The mission aims to improve our understanding of how climate change is altering the distribution of snow and ice and how this, in turn, is influencing the water cycle and various feedbacks within the Earth system.
Snow and ice are also important sources of fresh water as more than one-sixth of Earth's population rely on seasonal snow packs and glaciers for their main supply. Understanding more about how this vital natural resource is being affected will help mitigate potential impact to human health and regional food security.
As part of the development process, the campaign sets out to demonstrate how the mission would be able to monitor the changes in the water content of snow over different ground surfaces over time.
This entails venturing out to the harsh northern environment to take measurements on the ground with a radar similar to the one proposed for the CoReH2O satellite.
Carried out on behalf of ESA and the Canadian Space Agency by a team of researchers from the University of Waterloo and the Climate Research Division of Environment Canada, the campaign complements earlier exercises in Austria and Finland and two more planned for early next year, also in Finland. These different locations and their corresponding different snow types allow researchers to address issues of mapping snow water content globally from space.

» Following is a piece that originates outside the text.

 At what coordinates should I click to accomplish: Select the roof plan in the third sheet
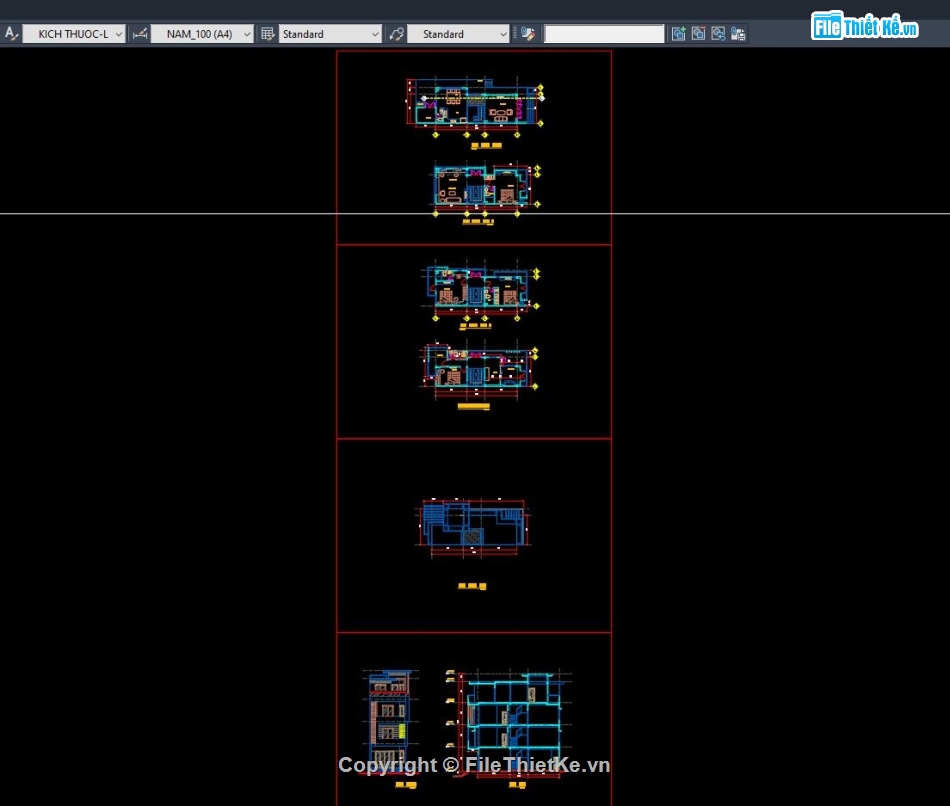471,526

Constantly on the look out for prowling polar bears, which are particularly hungry at this time of year waiting for sea ice to form, the team of scientists is taking measurements of radar backscattered signals from different types of terrain along the shores of Hudson Bay.
These data are needed to document the backscattering signatures of snow from various terrain types, such as sea ice, as well as to test theoretical backscatter models, validate retrieval algorithms and support the end-to-end simulation of mission performance. Currently, issues relating to the state of the underlying soil conditions on land in advance of the onset of snow, the sensitivity of the radar measurement to forest cover, and the sensitivity of radar measurements to snow on sea ice are not yet fully understood.

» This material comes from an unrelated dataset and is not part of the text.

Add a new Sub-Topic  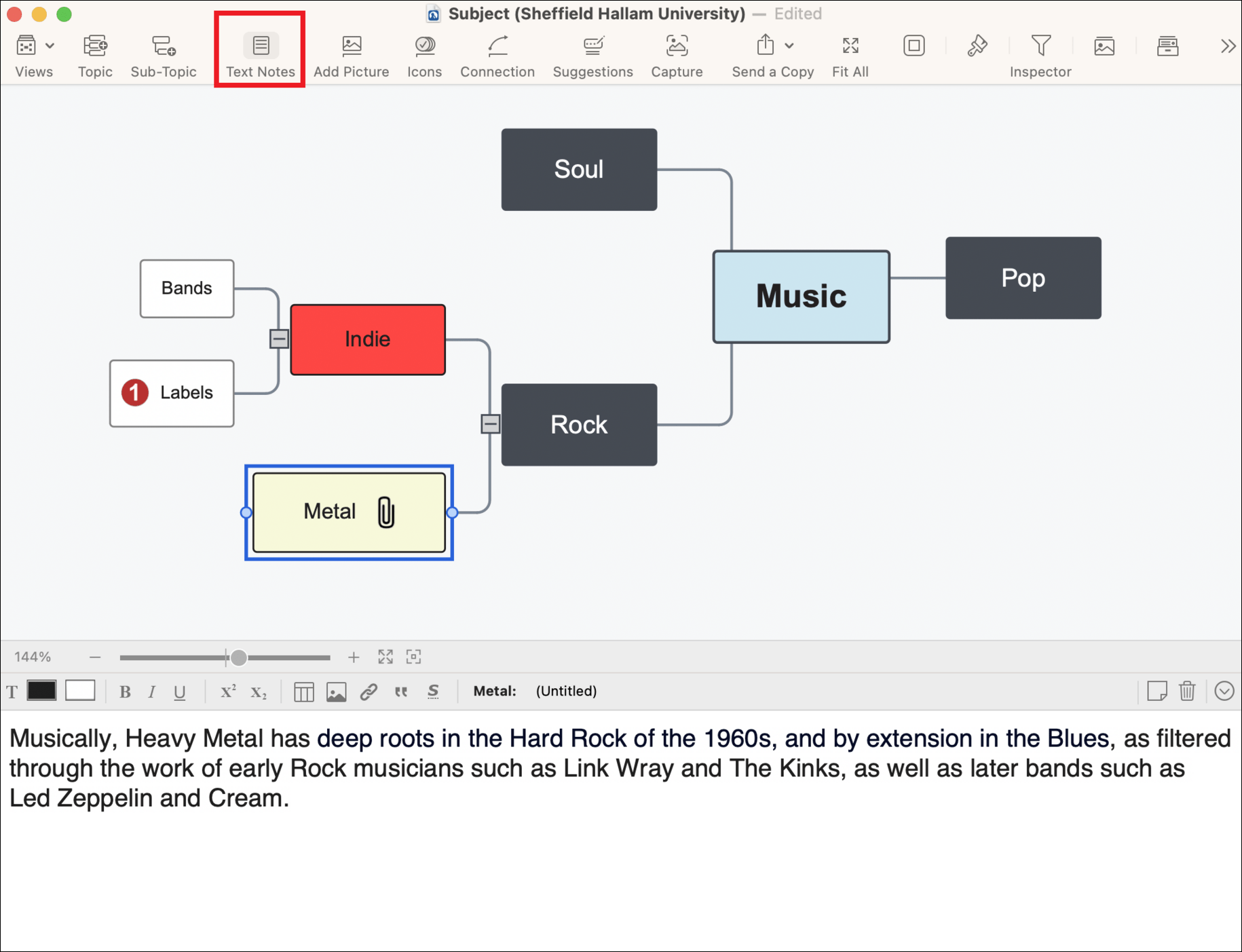[164, 46]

Prof. Claude Duguay from the University of Waterloo said, "We installed the entire equipment on a sledge to perform observations at several sites throughout winter season. Each site represents different terrain and snow pack characteristics that are representative of many tundra snow environments.
"The sites, which include dry and wet fens, lake ice and mixed forest, will be revisited once per week, which is a challenging task in the harsh northern climate where temperatures dip down to -40°C."
"In February 2011, different instruments will be set up on the sea ice near the shore of Hudson Bay to measure the backscatter from snow on sea ice. This will be a unique opportunity to study the influence of the heterogeneous surface beneath the snow," said Chris Derksen from Environment Canada.
Currently the first data have been acquired and are being analysed with results expected mid-2011.